Bei SuperMUC läuft über Kupferleitungen 40 Grad warmes Wasser zur Kühlung über die Chips. Durch die aufgenommene Wärme auf 60 Grad erhitzt, soll es zur Heizung des Gebäudes genutzt werden. "Bisher galt als Faustregel, dass vom Stromverbrauch eines Supercomputers gut 25 Prozent auf die Kühlung der Prozessoren entfiel. Bei SuperMUC ist dieser Anteil auf zehn Prozent reduziert", sagt Ludger Palm vom LRZ.

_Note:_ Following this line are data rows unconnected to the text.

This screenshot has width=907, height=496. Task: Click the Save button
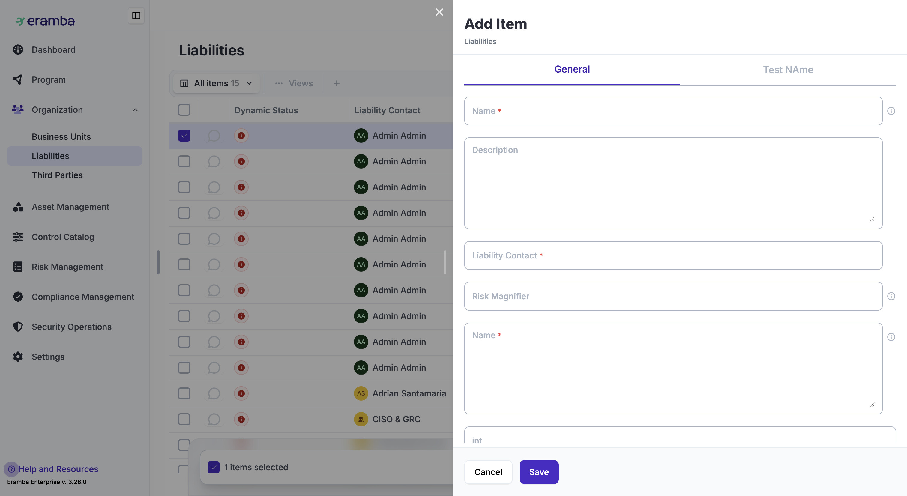[539, 472]
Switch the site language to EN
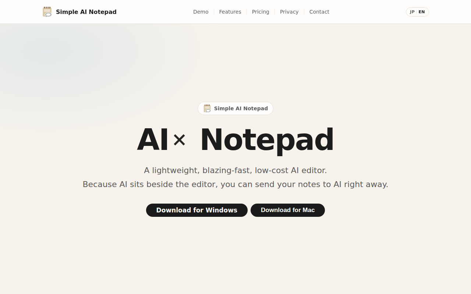Screen dimensions: 471x294 [422, 12]
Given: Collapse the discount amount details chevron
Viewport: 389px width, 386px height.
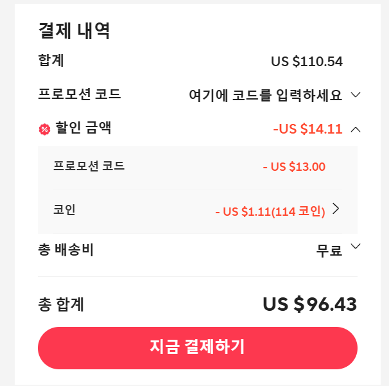Looking at the screenshot, I should 356,129.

Auch der Supercomputer des DKRZ in Hamburg soll künftig weniger Energie verbrauchen. Seine Klimaanlage lässt durch Löcher im Boden kalte Luft nach oben strömen, die von den Rechenschränken angesaugt wird und erwärmt an anderer Stelle hinaustritt. Mit 200 000 Euro Fördergeld von der Stadt werde demnächst eine sogenannte Einhausung des Rechners stattfinden, sagt Thomas Ludwig. Dabei soll kalte von heißer Luft getrennt werden, damit die Kühlung effizienter arbeitet. Das soll erheblich Strom sparen - und damit auch weniger Klimaschädliches Co2 erzeugen: "Wir wollen den Klimawandel ja prognostizieren, nicht produzieren."